[petsc-users] Help my solver scale
Matthew Knepley
knepley at gmail.com
Wed May 2 17:40:24 CDT 2018
On Wed, May 2, 2018 at 5:59 PM, Manuel Valera <mvalera-w at sdsu.edu> wrote:
> Thanks Matt,
>
> I just remade the streams tests on the machine and i got the following
> table, my question would be, is this the maximum speedup i may get on my
> machine, and thus should compare the efficiency and scaling tests up to
> this figure instead?
>
> I have 20-cores nodes
>
Are you sure they are not 16 core nodes?
> so this was made over 4 nodes,
>
Okay, you get a speedup of 20 using all 4 nodes (64 processes). This means
that the maximum speedup is 30% in your terminology.

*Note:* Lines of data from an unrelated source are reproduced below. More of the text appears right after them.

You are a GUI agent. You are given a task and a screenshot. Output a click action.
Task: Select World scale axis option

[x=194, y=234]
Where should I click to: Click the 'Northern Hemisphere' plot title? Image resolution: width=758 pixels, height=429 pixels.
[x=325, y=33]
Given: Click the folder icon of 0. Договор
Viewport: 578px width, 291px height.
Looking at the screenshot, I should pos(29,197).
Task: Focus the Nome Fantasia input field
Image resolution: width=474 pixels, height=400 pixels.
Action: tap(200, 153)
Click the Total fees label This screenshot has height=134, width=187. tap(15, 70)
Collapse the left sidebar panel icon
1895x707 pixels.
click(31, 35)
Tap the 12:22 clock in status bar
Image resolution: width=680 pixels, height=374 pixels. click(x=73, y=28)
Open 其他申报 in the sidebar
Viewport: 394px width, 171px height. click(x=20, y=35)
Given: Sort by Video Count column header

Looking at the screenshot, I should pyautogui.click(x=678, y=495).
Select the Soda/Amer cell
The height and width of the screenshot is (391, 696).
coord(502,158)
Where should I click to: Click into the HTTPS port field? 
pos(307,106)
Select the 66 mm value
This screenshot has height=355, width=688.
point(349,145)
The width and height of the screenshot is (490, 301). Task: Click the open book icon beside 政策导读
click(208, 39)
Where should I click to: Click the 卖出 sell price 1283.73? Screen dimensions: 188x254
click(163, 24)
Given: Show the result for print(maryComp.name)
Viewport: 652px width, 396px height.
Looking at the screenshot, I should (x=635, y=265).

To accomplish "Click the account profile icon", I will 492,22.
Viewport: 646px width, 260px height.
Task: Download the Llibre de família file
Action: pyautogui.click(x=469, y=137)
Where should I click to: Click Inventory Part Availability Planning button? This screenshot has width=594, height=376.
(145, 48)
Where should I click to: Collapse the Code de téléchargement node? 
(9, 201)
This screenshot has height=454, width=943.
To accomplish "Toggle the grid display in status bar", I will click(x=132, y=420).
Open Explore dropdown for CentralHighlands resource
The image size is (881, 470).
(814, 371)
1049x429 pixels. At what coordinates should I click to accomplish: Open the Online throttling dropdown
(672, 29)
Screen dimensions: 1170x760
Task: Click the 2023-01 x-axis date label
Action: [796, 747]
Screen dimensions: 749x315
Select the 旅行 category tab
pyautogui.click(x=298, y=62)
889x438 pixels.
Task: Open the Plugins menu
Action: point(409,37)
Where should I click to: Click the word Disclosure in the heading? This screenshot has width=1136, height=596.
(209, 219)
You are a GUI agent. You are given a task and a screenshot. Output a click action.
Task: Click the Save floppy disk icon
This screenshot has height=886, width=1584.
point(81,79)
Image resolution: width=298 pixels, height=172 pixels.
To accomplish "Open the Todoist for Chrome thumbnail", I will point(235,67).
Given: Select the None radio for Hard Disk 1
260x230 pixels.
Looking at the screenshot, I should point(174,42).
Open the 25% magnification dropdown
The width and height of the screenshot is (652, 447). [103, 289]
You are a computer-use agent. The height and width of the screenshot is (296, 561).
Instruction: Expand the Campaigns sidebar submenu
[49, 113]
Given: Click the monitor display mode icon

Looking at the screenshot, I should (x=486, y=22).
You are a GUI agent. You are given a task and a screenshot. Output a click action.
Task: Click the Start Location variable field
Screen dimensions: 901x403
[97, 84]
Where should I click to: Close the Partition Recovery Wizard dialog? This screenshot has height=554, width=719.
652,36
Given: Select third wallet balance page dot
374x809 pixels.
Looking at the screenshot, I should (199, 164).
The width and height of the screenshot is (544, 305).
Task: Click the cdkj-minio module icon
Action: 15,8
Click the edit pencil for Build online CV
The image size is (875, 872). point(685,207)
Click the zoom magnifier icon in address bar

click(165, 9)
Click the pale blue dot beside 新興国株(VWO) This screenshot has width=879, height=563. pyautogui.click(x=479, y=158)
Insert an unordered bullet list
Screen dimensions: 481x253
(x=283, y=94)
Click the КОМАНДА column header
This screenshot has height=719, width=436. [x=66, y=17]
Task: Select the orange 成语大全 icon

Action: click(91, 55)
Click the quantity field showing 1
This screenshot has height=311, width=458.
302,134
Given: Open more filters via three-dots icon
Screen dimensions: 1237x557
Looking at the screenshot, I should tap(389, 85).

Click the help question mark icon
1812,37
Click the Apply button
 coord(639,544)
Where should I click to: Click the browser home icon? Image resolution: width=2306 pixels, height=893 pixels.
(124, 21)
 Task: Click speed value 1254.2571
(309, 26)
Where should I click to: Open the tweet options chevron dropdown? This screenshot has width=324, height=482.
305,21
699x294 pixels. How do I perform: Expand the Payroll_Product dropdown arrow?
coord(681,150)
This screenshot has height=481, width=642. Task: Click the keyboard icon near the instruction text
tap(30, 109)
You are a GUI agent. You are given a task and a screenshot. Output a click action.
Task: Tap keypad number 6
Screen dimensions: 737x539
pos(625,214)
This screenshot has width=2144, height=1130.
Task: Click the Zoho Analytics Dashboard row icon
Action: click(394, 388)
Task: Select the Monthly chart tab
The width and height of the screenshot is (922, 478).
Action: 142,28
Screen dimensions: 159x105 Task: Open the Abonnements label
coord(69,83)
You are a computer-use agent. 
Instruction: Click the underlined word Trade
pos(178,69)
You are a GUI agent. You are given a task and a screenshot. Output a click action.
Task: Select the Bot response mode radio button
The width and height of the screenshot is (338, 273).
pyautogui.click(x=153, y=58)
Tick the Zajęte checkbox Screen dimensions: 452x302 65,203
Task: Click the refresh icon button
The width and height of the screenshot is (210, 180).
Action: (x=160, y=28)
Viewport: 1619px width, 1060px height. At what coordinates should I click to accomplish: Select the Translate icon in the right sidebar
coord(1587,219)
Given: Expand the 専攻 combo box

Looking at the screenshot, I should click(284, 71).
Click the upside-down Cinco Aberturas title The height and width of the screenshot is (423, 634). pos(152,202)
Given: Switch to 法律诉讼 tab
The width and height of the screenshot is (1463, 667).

We can see that this is consistent scaling, since for 16 processes (I
assume 1 node) we get a speedup of 5, which is also 30%.
Using the bandwidth limit as peak instead of core count, then your strong
scaling is about 70% for 16 processes (okay, not great), and
30% for 64 processes. That is believable, but could probably be improved.
The next things to look at are: How big are the problem sizes per process?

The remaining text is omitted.